---- LISTED RECORDS

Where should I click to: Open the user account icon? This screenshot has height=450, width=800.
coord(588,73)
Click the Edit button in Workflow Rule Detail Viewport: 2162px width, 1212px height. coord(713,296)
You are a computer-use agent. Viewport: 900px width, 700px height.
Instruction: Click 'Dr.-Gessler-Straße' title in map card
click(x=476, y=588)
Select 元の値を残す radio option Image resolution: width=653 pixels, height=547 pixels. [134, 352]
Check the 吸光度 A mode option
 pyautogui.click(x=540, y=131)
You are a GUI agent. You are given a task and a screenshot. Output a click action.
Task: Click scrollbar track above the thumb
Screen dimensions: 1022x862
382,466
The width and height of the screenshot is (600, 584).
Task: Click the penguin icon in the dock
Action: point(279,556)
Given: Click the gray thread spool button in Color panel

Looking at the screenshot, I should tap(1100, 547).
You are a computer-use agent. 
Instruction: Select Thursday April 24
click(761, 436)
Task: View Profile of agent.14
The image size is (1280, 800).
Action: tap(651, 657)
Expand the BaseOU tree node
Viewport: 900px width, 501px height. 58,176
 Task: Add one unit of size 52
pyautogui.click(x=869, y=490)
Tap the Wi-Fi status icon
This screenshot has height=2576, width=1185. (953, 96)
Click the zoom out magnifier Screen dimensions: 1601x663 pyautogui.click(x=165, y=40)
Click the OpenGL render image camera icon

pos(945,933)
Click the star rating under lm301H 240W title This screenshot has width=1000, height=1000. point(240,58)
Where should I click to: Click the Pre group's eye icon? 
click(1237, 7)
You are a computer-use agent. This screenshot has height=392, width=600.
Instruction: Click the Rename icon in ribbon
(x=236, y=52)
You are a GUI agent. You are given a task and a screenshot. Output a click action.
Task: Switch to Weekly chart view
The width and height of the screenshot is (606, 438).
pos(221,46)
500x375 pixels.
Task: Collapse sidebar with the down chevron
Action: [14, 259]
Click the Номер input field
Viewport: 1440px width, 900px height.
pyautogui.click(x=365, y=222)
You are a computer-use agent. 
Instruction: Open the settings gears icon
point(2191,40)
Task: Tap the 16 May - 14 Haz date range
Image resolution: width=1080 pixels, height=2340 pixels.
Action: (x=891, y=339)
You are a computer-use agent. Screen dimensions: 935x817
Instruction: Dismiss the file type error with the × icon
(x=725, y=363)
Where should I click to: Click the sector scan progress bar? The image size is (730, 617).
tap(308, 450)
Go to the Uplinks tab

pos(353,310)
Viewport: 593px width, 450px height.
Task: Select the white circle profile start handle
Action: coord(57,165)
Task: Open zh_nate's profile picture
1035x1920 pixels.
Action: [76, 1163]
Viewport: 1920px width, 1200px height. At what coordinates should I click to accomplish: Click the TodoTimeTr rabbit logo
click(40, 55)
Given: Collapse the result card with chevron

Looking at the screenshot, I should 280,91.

--------

▶ [PROBLEM]
Make an exact copy of the lines running from the one with "Instruction: Click the Rename icon in ribbon" to the last line of the listing, including both ends.

▶ [TASK SOLUTION]
Instruction: Click the Rename icon in ribbon
(x=236, y=52)
You are a GUI agent. You are given a task and a screenshot. Output a click action.
Task: Switch to Weekly chart view
The width and height of the screenshot is (606, 438).
pos(221,46)
500x375 pixels.
Task: Collapse sidebar with the down chevron
Action: [14, 259]
Click the Номер input field
Viewport: 1440px width, 900px height.
pyautogui.click(x=365, y=222)
You are a computer-use agent. 
Instruction: Open the settings gears icon
point(2191,40)
Task: Tap the 16 May - 14 Haz date range
Image resolution: width=1080 pixels, height=2340 pixels.
Action: (x=891, y=339)
You are a computer-use agent. Screen dimensions: 935x817
Instruction: Dismiss the file type error with the × icon
(x=725, y=363)
Where should I click to: Click the sector scan progress bar? The image size is (730, 617).
tap(308, 450)
Go to the Uplinks tab

pos(353,310)
Viewport: 593px width, 450px height.
Task: Select the white circle profile start handle
Action: coord(57,165)
Task: Open zh_nate's profile picture
1035x1920 pixels.
Action: [76, 1163]
Viewport: 1920px width, 1200px height. At what coordinates should I click to accomplish: Click the TodoTimeTr rabbit logo
click(40, 55)
Given: Collapse the result card with chevron

Looking at the screenshot, I should 280,91.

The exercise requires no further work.